In contrast, companies reported awful earnings at this time last year, as the pandemic took hold, yet stocks rose. What gives?
“Interestingly, both responses make sense,” Brown said.
Last year, investors knew earnings would be bad because of the pandemic but would bounce back once it ended. “This year everyone had a pretty good idea earnings would be extraordinary,” he said. In other words, investors didn’t get too pessimistic last year or too optimistic this year.

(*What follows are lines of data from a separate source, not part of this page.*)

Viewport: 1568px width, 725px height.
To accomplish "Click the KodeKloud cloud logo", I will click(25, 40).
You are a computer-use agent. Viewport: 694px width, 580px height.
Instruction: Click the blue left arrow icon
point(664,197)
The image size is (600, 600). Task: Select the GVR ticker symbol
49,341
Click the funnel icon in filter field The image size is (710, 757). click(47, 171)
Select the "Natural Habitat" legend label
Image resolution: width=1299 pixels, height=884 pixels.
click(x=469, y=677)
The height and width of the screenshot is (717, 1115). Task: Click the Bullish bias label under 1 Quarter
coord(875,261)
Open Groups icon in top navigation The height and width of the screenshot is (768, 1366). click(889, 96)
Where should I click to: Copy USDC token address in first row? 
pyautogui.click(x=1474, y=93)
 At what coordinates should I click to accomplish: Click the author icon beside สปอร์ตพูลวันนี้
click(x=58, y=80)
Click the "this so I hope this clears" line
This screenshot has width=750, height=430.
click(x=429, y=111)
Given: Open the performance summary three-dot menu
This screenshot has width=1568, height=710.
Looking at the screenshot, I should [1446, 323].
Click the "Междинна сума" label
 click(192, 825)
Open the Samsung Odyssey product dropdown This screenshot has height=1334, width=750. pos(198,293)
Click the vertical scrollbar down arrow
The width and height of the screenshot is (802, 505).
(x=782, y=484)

Crawford said other reasons include the market’s long, strong run.
“Remember, from March of last year to March of this year, the S&P500 Index rose over 55%. That’s a huge move for mature U.S.-based stocks,” he said. A lot of the good news that has been reported this quarter was priced into the stocks.
Another reason may be the feeling “this is as good as it gets,” Crawford said. The second quarter of this year will compare against the nadir of the Covid-driven recession in April of last year, but from there, quarterly comparisons against results one year ago will get more difficult, as the recovery began in the second half of2020. “Investors like ‘easy comps’ and like increasingly better earnings. That trend may slow soon,” he said.
The third “and likely more pernicious issue is inflation,” Crawford said. Throughout earnings calls this quarter, companies have called out pockets of inflation. “Higher costs crimp profit margins, at least in the near term, until a company either can work around those costs or pass them on via a higher price.”
Lumber, steel, corn prices are all surging and labor costs will follow, Brown said, as employers can’t fill empty positions.
Crawford said the Federal Reserve is aware that levels of inflation have risen. It has said said it believes this bout of inflation is transient, as the economy gets back to operating normally. “Investors wonder if the inflation that businesses currently are experiencing is transient, and if the Fed may be forced to raise interest rates to guard against an inflationary spiral,” he said.